Best Classic British Films From an English Childhood – Part Two

carry on cleo
‘Carry on Cleo’ 1964

In part one of this series of classic British movies, I mentioned six of the best British movies I used to watch with my mother when I was a child. The following six are the completion of what I classify as Favorite and Best Classic British Movies From an English Childhood.

Some are war movies, some are comedies, one shows the innocence of a child who believed in Jesus, but all of them have one thing in common – they made my childhood amazing and taught me the power of a good story.

7. The Dam Busters (see trailer below). My family loved classic British World War Two movies. The Dam Busters was one of the best. From the instantly recognizable music to the scenes of the airplanes, the Lancaster Bombers, heading off to German, it is one of the best and most popular British war movies.

The Dam Busters tells the story of how the bouncing bomb was invented by the British so they could do the necessary damage to the Ruhr Dams. The daring raids into Germany that followed were part and parcel of how Britain won the war.


Michael Redgrave and Richard Todd star and are superb examples of the ‘British stiff upper lip’ behavior that was common during the Second World War.

I watched this movie with both my parents and, right up into my late teens, if it was coming on British television you could guarantee it would be a family movie night.

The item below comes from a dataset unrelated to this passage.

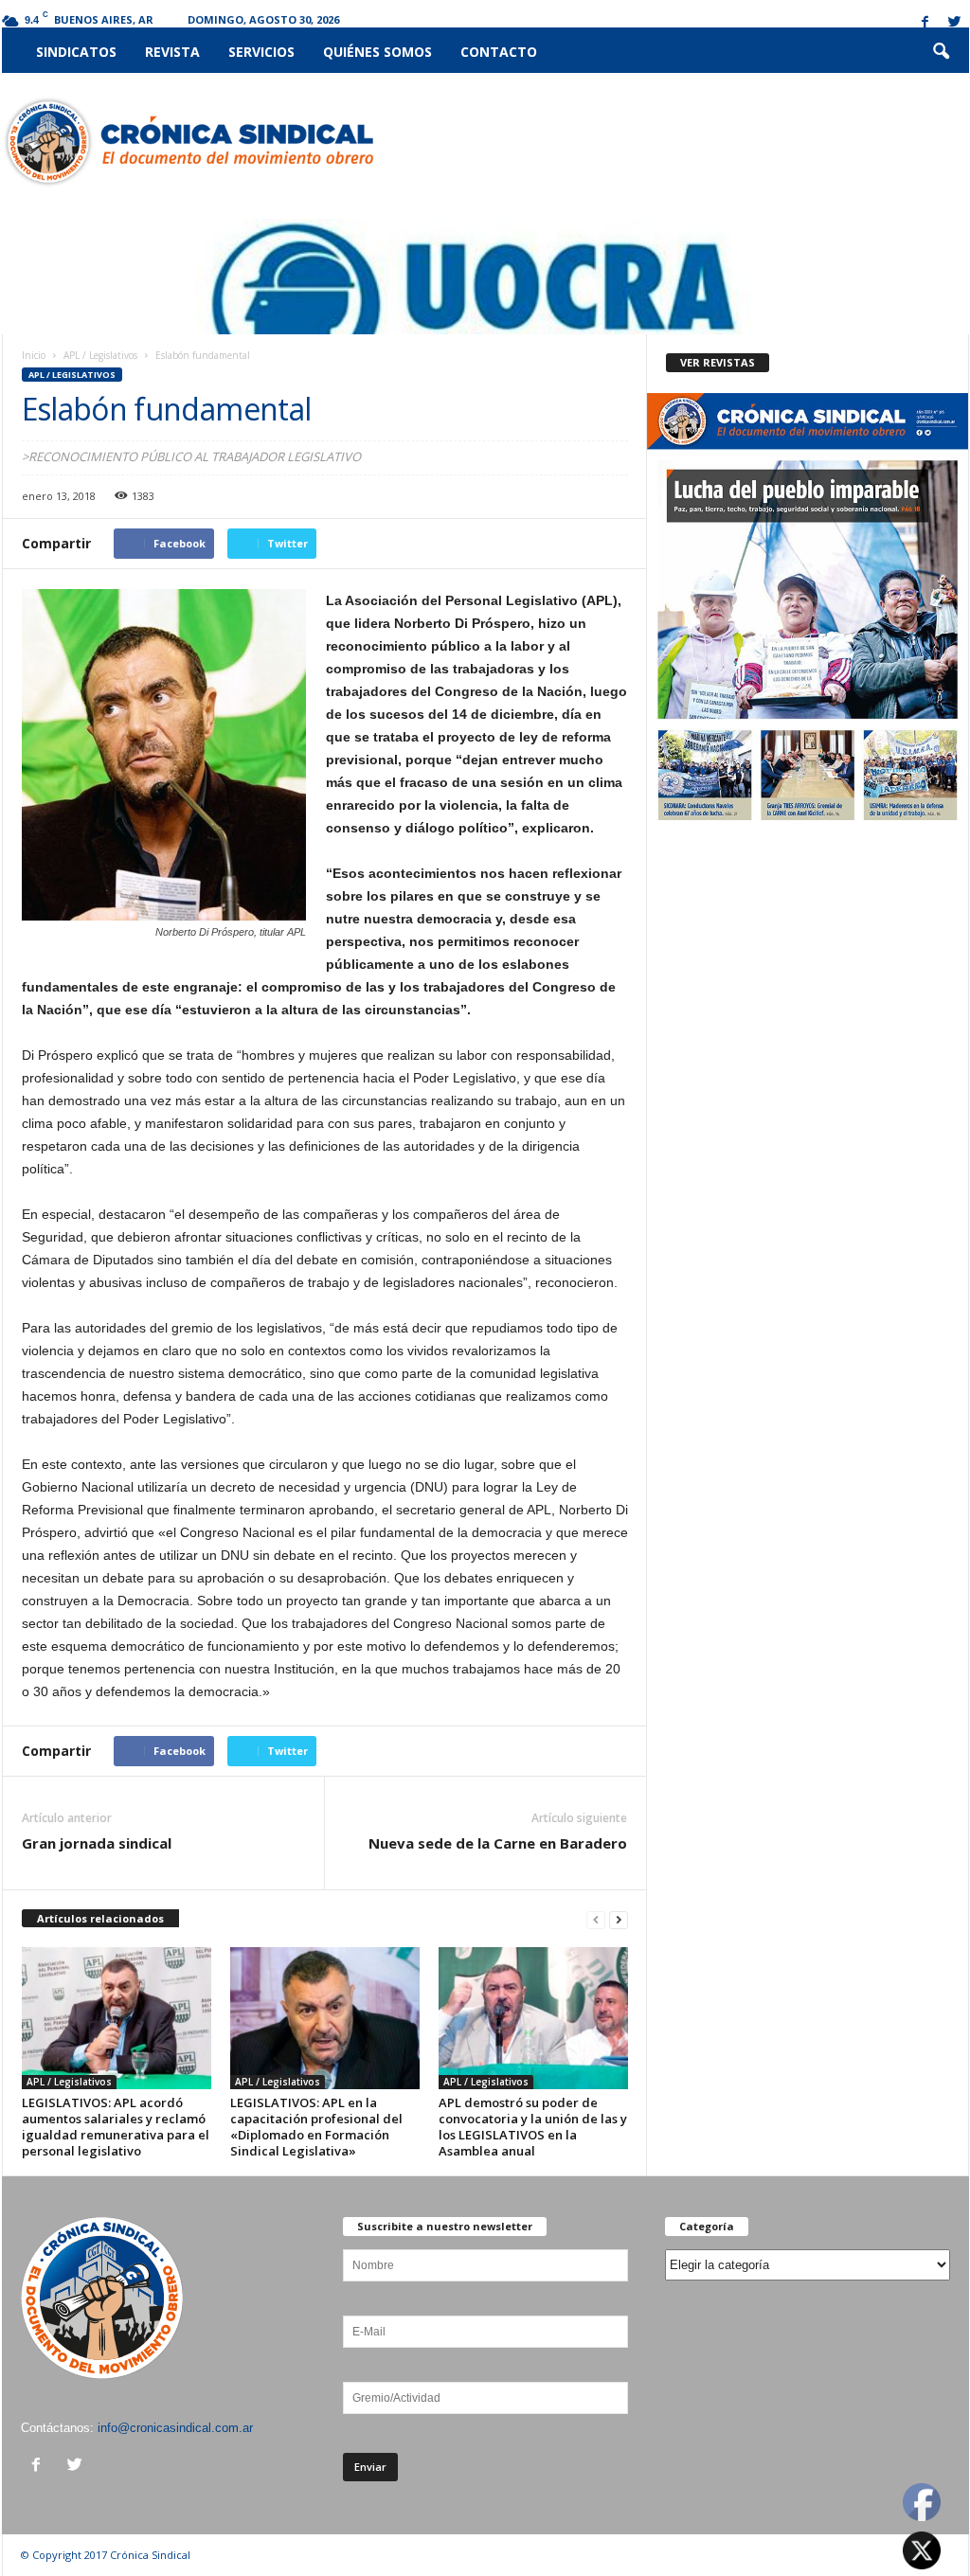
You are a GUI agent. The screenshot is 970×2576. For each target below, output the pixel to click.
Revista (172, 52)
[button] (940, 52)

8.Reach for the Sky. Kenneth More, probably the nicest man to ever appear on British film, went down in history for playing the part of Douglas Bader the pilot who lost both legs in a Bristol Bulldog plane crash. In World War Two, he went on to fly in the Battle of Britain and became a national hero.

What’s interesting about this movie, even beyond the great story and acting, is that they used actual footage of the dogfights between British and German fighter pilots during the war. It is based on a true story and easily one of my top 10 favorites of all time.

9. The Ghost and Mrs. Muir. A widow, played by Gene Tierney, moves to a secluded house by the sea where she is confronted by the ghost of a cantankerous sea captain, played by Rex Harrison. He attempts to frighten her off with his temper but eventually falls in love with her.


The movie starts as a light, airy film but soon grows into something moody and tragic. My mother and I watched this movie many times, always looking forward to the ending when they can finally be together. It’s impossible love at its best.

10. Carry on Screaming. The Carry On movies were some of the funniest movies in the classic British film genre. They were all spoofs of different movie genres, this one being a very smart spoof of British horror movies.

Kenneth Williams (the campiest man in British TV) is in his best role ever, and Fenella Fielding plays a wonderful femme fatale. Williams is the madman who kidnaps women then turns them into shop mannequins and sells them to local stores.

There are some of the funniest and smartest in-the-know jokes in this movie with over-the-top hilarious performances. The best Carry On movie in the series in my opinion.

11. Carry On Cleo. The Carry On gang is back and this time the movie includes ‘regulars’ Sid James, Joan Sims and Kenneth Connor. The gang is now in Egypt with Cleopatra, Queen of the Nile. The movie looks more authentic than usual as they managed to borrow the sets that had just been used for the Elizabeth Taylor/Richard Burton movie ‘Cleopatra’.

You have to see this movie just to see the scene with the bike with the square wheels and to see Kenneth Williams in a toga. Funniest things ever!

whistle down the wind

12.Whistle Down the Wind. Starring a young Hayley Mills, this was my favorite movie as a child. It is the story of three children, whose mother has died, and how they find ‘Jesus’ in their barn. Although the man is actually an escaped murderer, the children with the innocence of childhood, continue to believe he is Jesus even as all evidence to the contrary mounts up.

The movie was filmed in the area I grew up in, and I loved it because of its young star and because it showed the bleakness of the moors.

Six more movies I watched with my Mum. Any of which, if I had never seen it, my childhood would have been the lesser for it.